_EXERCISE_
Rewrite the material below as a numbered list, covering only the stretch from the line containing "Image resolution: width=563" through the end. Skip blank lines and leave out the pictures.

======== SUPPLIED ENTRIES ========

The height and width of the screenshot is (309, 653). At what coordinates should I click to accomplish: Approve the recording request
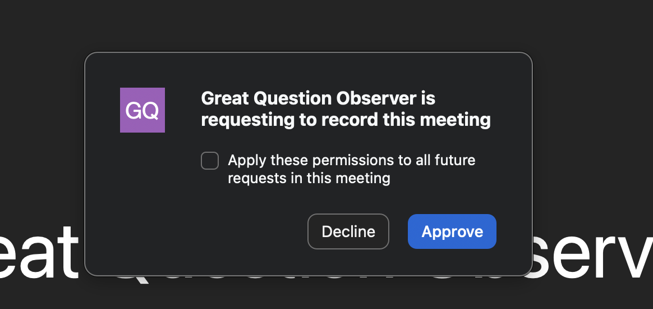pyautogui.click(x=452, y=231)
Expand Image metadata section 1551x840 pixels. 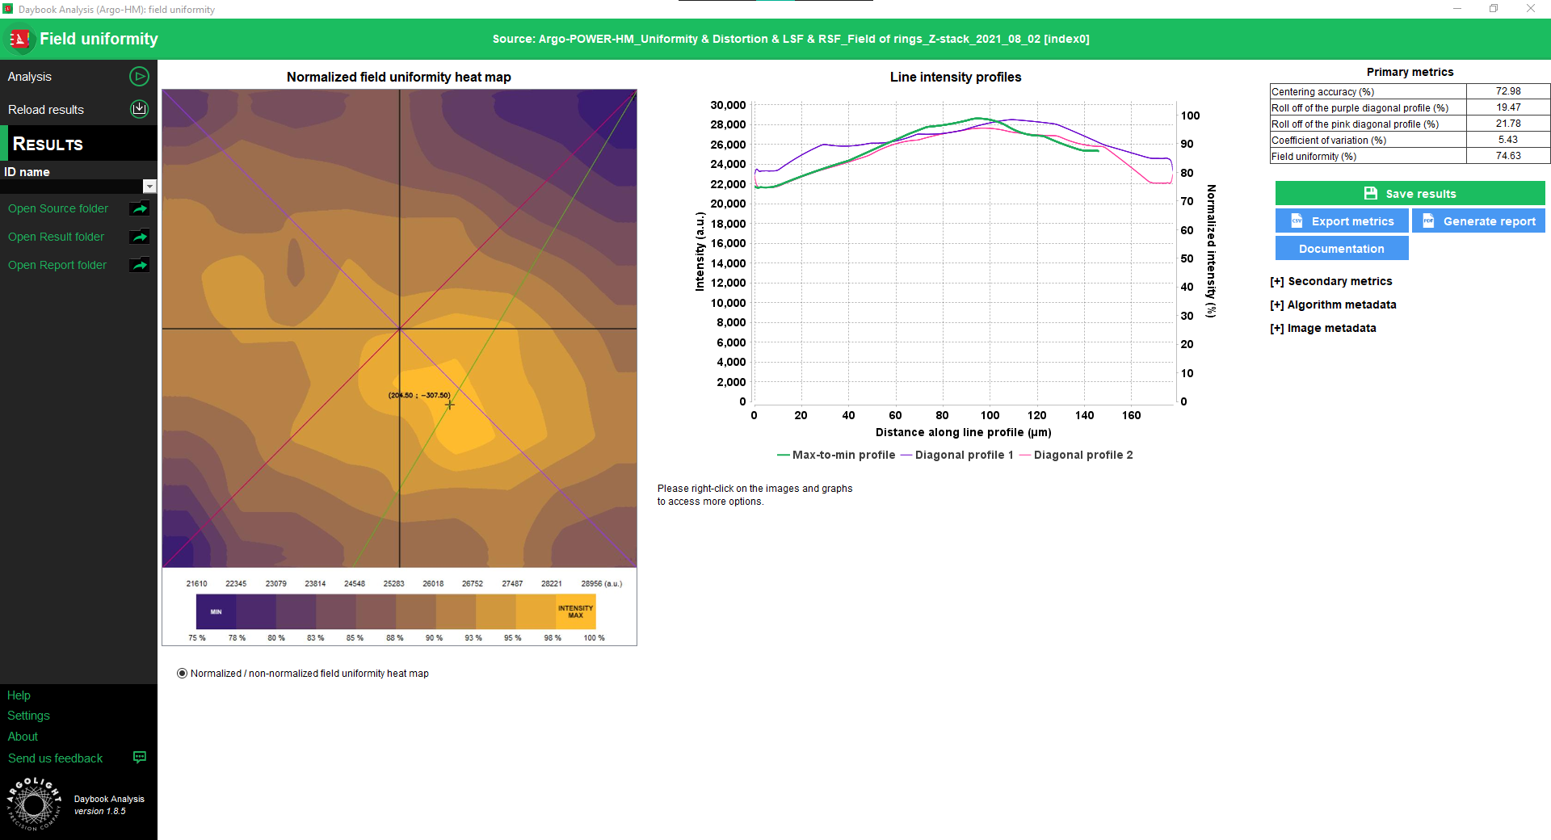click(x=1323, y=328)
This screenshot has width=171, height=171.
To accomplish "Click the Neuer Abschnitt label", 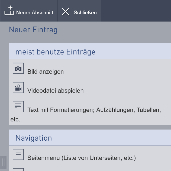I will tap(35, 12).
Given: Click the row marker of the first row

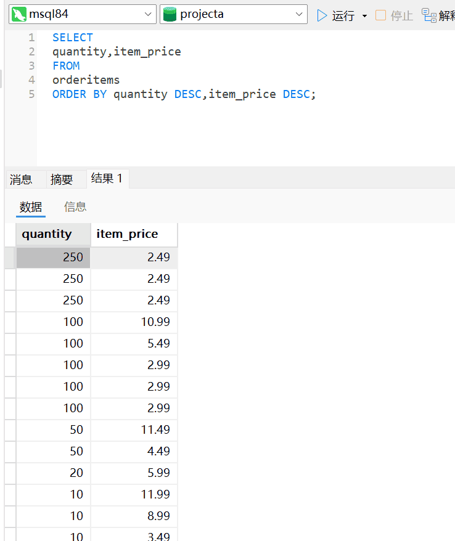Looking at the screenshot, I should [x=9, y=257].
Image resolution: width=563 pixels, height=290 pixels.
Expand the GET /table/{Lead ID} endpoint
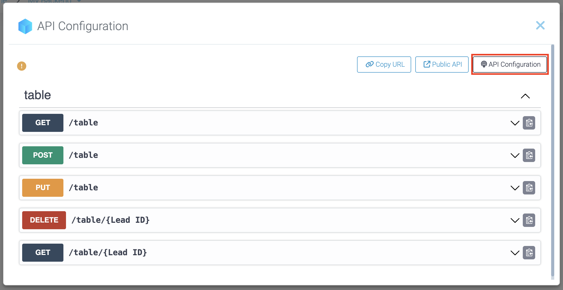[x=515, y=253]
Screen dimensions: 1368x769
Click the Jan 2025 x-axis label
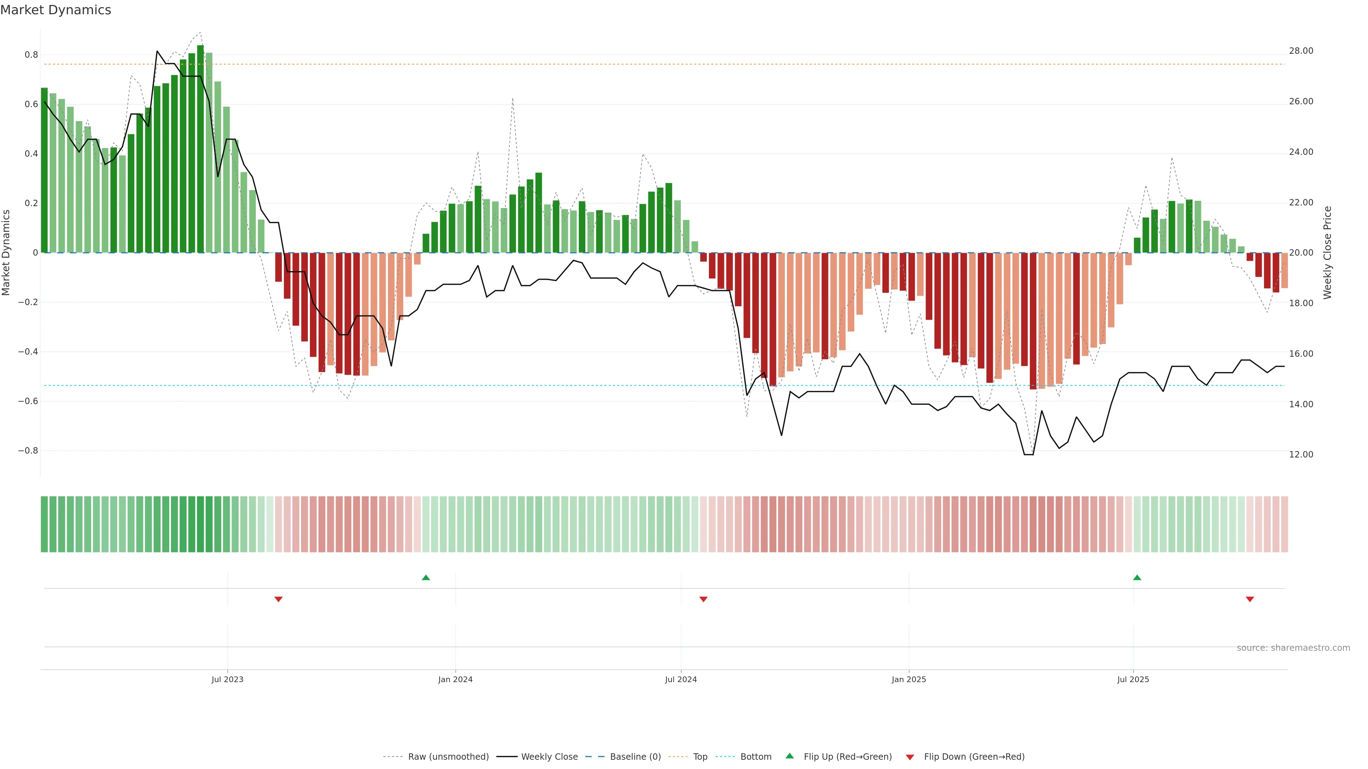(909, 679)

========

_RESULT FOR THIS TASK_
1. Image resolution: width=563 pixels, height=290 pixels.
2. Expand the GET /table/{Lead ID} endpoint
3. [x=515, y=253]
4. Screen dimensions: 1368x769
5. Click the Jan 2025 x-axis label
6. (909, 679)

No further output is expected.